In Eli Lily – most of the larger amounts are in a category called Healthcare Education. Again, hopefully a good thing.
A quick note on the display here- none of the charts today are interactive. The reason being I didn’t have access to a data visualization software which supports interactivity of really large data sets – to be published publicly. If you want to go down the interactive route here the best way is to use one of the JS frameworks.
2. Which companies spend the most per “gift” or payment?
I could have alternatively worded this as “As a physician which company will you be making the most out per payment you get”!
As you can see here are the top 3:
1. Zimmer – Almost 300k on an average per payment!
2. Medtronic – Over 100k per payment on an average.
3. Stryker- Nearly 100k per payment on an average.

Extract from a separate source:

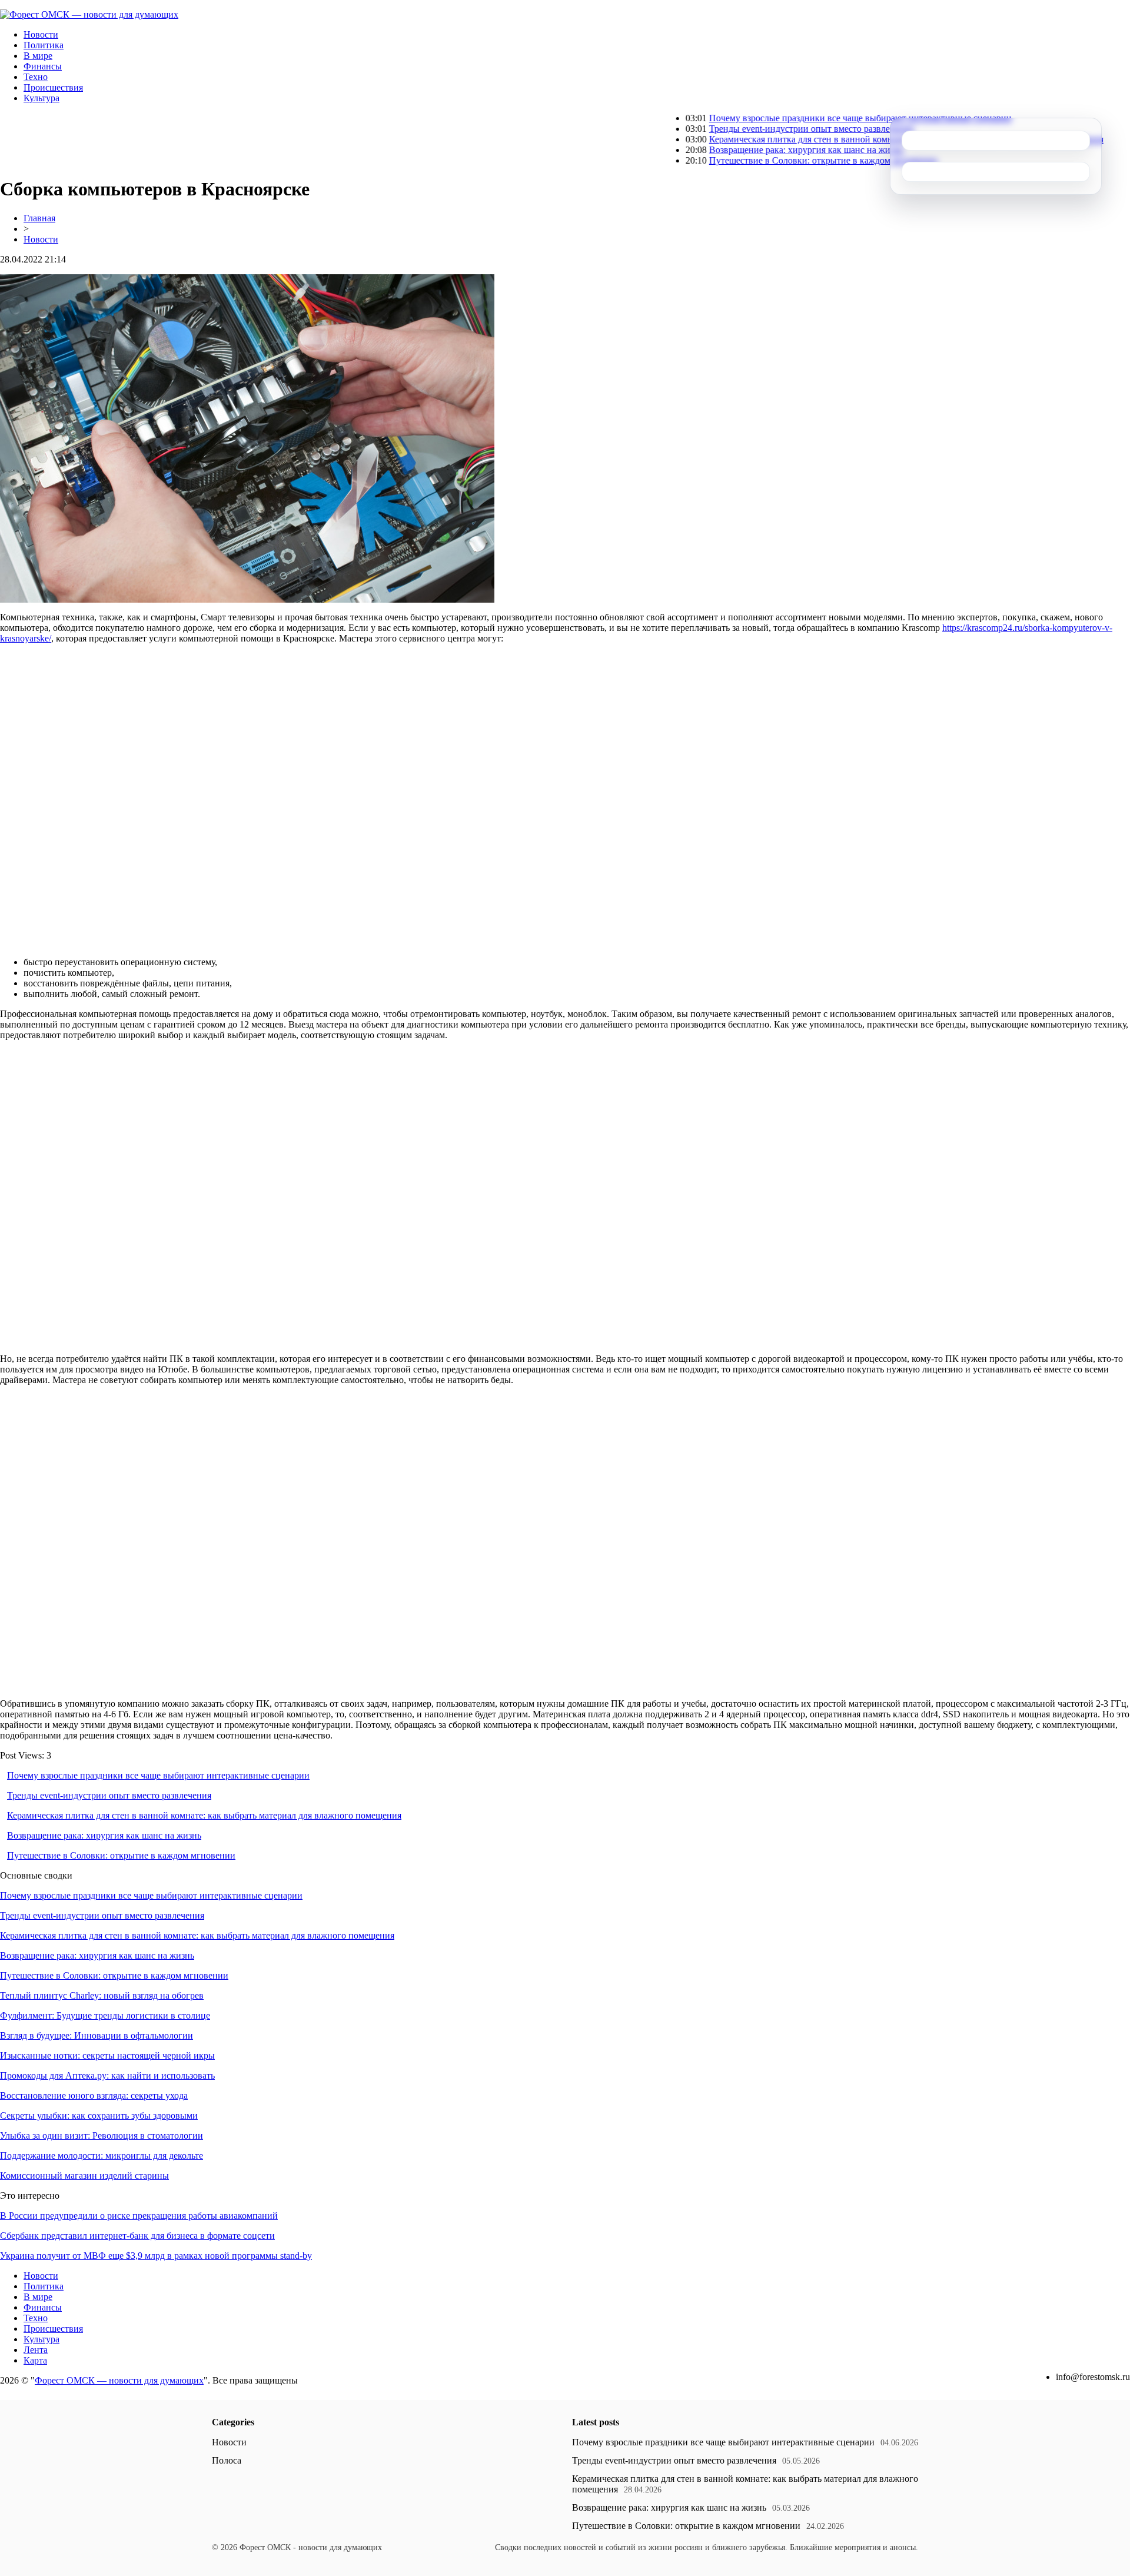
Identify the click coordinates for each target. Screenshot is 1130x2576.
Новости (41, 34)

More interesting stuff- These answers are interesting but we can drill down into even more interesting answers here. The first is from the caveat: these are average payments and by itself don’t mean much. Hypothetically, there can be lots of $1 payments or some really high ones. And from what I’ve seen practically – that’s usually the case. It’s always a lot more more interesting to drill into average numbers.
Exploring each category a bit more I find the highest payment ever made in this data set was by Zimmer – a sum of 18 million over six months in 2007! Wow, that’s insane. The type of this payment wasn’t even disclosed. I need to ask the folks at Medical data informatics who the organization/person was.
Going along the thread to illustrate how misleading averages can be: only 52 out of 2620 records are over 300k! This actually implies that if you were to bet on an unknown payment by Zimmer, you have less than 2% chance it will be above the average. Averages are wrong 98% of the time here!
The most interesting derivative for me from this question- Zimmer made 19 payments in 2007 – above 11 million dollars where the type was not disclosed!
3. As a physician which state should you belong to have a higher probability of receiving a payment from a company?
Most payments are made out to California, Texas and NY!
Additional exploration- I looked into payments declared as “gifts” and the largest was by Zimmer for just $258! I’m pretty cynical about those numbers reported by those companies! Even most companies travel expenses seemed fairly accurate- no nuggets of gold there.
Data set and tools used:
The data set is fairly huge – contains 550,000 rows of information of each payment made from Jan 1 2007 -Jan 1 2011. The data fields breakdown is as follows – The company name who made the payment, the year the payment was made, the period between which the payment was made, the city and state in which the physician was located and the estimated amount.
Tools used- The tools I used for this analysis were Tableau – the desktop version and Excel – pivot tables to summarize some of the initial data. Most tools and spreadsheet software will not handle either over 5Mb of data or over 100k rows.The best alternate way is to run this is R and work on the data from there. Or even reducing the scope and size in SQL and then feed it into another analysis tool.
Side Note: A huge thanks to Mark Hubbard and Julia from Medical Data Informatics for giving me access, answering my questions and patiently waiting till I settle down in this city.